If so, I would be looking at ~13 frames between position updates,
which would be too much. Is there a buffered rs232 input?
no, the rs232 node outputs a string containing all characters which were received during the last frame. so no need to wait multiple frames.
if you will receive a complete packet or even multiple packets during one frame depends on the frame rate of your patch and the sampling rate of the spaceball. therefore you will like to split the incoming stream of data into so called tokens which resemble the individual space ball commands and not the data arrived in one frame.
One important node for patching these kind of things is the Tokenizer (String) node. it appends all incoming strings each frame until a certain condition is met. See the help patch. From what i see in the C code, the Spaceball sends a 0x0D when a packet is empty. So you can set the Tokenizer to Postfix (the character comes after the packet) and input an ascii character 10 to the separator input (use SpellValue in ASCII mode with an input of 10). Now you will get all sequences which end in an ascii 10 at the output. you may like to attach a S+H and a = like in the help patch to see the decoded output for more than one frame.
The QueueLength output of the tokenizer will report the received characters which were not output yet. This should stay under 13 if the packets would have a maximum length of 13. if it rises forever something in your patch might be wrong - for example if the incoming strings would never contain an ascii 10.
Depending on the ratio between the spaceball sample rate and the frame rate you should decide on the QueueMode of the Tokenizer.
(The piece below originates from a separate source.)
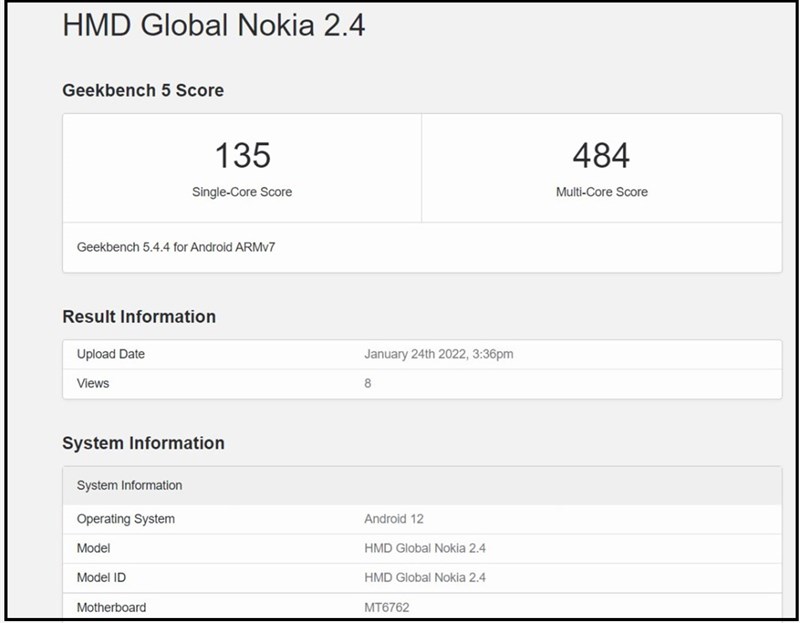Click the MT6762 motherboard value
Enqueue output always one complete packet per frame - all other packets are saved in the Tokenizer, and get output in a later frame. this is fine if the frame rate of your patch is definitely higher then the packet rate of the incoming data, or if the data arrives only in bursts. Note that data may queue up in the tokenizer (therfore the name) so observer the QueueLength pin, as it will notify you of possible delays. If the Queue Mode is set to Discard all packets, that cant be delivered right now will be discarded. So you would be sure to never get a delay, but certain data packets may be missing. So if your device would send absolute values, this might be the preferable way. The most flexible mode is the Spread mode, which outputs all complete packets which were decoded in one frame as one spread of strings. So you can basically decide what to do with multiple packets which get received during one frame - like if you want them added up (ideal for relative data) or averaged, maxed, parsed separate or whatever.
for first test, the Enqueue mode probably makes the most sense. decoding the incoming data should be easy in principle (depending on the number of quirks the spaceball vendors have built in). The Ord (String) node is your friend.